Activity
Start at the line with "Given: Select the Visible status radio button" in the records below, stop at the line with "Task: Click the blank", and return every line in that span exactly, the two end lines included.

== Material for the task ==

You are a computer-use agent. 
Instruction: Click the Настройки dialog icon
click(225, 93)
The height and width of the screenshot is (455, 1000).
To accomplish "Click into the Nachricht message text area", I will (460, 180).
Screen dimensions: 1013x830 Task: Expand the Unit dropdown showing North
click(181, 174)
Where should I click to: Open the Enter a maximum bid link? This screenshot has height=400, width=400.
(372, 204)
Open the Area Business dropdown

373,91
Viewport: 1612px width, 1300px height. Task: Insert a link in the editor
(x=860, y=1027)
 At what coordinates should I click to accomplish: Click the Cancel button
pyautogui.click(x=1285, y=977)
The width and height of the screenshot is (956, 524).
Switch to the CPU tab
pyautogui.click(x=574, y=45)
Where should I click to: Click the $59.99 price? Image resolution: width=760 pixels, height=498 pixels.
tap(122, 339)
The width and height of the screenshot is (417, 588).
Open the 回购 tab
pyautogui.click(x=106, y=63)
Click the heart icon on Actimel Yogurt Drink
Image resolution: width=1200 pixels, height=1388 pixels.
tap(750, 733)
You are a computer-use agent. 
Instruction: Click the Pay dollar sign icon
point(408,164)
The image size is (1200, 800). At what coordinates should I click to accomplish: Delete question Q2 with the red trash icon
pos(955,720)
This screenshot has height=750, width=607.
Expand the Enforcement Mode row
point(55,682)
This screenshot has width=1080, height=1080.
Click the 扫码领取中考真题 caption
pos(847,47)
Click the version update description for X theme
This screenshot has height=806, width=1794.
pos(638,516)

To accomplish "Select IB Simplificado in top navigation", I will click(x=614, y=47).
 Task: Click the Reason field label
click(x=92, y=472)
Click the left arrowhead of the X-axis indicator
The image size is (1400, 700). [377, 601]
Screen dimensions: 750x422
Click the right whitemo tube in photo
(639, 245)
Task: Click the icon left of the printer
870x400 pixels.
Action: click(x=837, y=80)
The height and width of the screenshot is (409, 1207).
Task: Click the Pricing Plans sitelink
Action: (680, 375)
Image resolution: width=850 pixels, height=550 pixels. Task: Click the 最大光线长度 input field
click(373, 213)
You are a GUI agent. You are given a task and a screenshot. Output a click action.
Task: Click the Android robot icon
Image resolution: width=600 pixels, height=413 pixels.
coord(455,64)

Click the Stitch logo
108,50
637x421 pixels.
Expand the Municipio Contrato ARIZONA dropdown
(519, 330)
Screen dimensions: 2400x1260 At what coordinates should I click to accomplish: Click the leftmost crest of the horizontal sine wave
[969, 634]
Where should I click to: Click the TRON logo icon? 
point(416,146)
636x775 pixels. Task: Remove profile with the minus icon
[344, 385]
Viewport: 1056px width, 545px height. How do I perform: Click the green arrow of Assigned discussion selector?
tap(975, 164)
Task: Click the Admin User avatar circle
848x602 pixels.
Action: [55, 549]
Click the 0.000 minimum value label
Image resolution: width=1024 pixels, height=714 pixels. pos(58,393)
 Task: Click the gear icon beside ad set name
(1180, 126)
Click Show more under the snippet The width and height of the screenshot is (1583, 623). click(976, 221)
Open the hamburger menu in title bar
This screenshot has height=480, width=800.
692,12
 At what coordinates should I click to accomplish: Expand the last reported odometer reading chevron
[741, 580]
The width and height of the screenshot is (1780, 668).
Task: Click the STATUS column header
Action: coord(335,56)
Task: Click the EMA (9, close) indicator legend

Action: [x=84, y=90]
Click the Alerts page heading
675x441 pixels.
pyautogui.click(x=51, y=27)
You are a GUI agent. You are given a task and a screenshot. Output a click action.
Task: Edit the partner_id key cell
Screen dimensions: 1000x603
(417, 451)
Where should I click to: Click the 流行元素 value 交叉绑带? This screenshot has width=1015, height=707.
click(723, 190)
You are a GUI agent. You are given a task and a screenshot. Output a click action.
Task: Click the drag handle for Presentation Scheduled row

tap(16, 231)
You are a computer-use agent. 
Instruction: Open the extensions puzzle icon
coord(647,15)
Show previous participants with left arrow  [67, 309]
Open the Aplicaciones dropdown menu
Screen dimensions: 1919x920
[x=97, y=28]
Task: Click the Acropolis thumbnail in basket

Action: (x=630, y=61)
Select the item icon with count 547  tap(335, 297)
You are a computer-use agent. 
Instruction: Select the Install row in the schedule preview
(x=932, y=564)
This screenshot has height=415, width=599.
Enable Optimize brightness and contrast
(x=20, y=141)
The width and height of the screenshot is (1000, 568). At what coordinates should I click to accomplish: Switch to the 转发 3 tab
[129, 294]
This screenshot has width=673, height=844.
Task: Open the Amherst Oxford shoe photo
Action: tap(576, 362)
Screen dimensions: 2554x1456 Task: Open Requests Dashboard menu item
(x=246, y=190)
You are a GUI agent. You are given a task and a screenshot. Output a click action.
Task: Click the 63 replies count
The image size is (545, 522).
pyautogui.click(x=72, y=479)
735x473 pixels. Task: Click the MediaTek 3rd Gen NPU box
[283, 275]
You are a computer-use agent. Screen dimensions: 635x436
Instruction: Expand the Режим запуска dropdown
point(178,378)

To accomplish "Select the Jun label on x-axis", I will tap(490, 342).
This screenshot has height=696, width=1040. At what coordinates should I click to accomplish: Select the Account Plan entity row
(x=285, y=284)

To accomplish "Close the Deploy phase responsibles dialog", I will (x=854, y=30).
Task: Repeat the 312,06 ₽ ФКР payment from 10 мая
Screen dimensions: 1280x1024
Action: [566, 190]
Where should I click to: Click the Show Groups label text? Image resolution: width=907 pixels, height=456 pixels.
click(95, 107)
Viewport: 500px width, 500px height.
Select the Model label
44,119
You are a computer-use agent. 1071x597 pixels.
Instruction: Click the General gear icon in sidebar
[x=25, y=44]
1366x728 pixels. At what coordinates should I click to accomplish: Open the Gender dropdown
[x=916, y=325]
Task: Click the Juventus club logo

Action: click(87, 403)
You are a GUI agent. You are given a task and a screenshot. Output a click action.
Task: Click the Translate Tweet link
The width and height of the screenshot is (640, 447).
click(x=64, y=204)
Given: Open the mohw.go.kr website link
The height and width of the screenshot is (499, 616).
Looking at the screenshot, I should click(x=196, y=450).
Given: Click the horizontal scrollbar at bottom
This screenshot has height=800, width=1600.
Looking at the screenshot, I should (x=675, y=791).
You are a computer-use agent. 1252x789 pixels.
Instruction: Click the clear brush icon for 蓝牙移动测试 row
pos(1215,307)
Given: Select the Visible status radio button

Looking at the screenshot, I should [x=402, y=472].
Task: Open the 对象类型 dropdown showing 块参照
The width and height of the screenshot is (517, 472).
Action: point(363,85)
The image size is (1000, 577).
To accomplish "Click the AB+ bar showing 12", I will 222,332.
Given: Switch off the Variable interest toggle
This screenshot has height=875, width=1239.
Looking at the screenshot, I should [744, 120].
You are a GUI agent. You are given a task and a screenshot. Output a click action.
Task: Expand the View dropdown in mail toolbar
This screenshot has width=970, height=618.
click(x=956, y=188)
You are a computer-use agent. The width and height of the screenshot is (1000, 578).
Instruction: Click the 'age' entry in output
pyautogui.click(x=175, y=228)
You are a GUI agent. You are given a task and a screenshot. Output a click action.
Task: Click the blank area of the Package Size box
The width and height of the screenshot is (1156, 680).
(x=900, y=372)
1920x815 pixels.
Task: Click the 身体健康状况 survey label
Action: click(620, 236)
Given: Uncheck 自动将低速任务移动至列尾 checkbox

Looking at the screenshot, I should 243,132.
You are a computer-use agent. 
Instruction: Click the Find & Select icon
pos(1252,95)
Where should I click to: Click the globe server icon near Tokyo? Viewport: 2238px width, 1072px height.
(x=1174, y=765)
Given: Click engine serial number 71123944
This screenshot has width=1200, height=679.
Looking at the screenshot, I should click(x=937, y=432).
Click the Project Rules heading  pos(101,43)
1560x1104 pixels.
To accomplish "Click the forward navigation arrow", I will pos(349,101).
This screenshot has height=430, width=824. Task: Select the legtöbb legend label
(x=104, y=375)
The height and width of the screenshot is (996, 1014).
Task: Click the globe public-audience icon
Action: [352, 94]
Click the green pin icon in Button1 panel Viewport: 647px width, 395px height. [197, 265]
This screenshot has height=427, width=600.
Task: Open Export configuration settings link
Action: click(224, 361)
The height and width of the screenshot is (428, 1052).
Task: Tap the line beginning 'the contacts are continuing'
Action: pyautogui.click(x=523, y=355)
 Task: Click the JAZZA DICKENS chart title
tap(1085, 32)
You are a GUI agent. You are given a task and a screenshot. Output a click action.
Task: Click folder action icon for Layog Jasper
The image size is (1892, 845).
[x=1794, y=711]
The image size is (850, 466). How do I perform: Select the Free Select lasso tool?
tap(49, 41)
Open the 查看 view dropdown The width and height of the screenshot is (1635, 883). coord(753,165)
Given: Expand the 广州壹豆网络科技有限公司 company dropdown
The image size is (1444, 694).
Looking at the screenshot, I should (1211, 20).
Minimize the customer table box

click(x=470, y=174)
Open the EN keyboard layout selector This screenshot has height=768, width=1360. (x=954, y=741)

===

Answer space
Given: Select the Visible status radio button

Looking at the screenshot, I should [x=402, y=472].
Task: Open the 对象类型 dropdown showing 块参照
The width and height of the screenshot is (517, 472).
Action: point(363,85)
The image size is (1000, 577).
To accomplish "Click the AB+ bar showing 12", I will 222,332.
Given: Switch off the Variable interest toggle
This screenshot has height=875, width=1239.
Looking at the screenshot, I should [744, 120].
You are a GUI agent. You are given a task and a screenshot. Output a click action.
Task: Expand the View dropdown in mail toolbar
This screenshot has width=970, height=618.
click(x=956, y=188)
You are a computer-use agent. The width and height of the screenshot is (1000, 578).
Instruction: Click the 'age' entry in output
pyautogui.click(x=175, y=228)
You are a GUI agent. You are given a task and a screenshot. Output a click action.
Task: Click the blank area of the Package Size box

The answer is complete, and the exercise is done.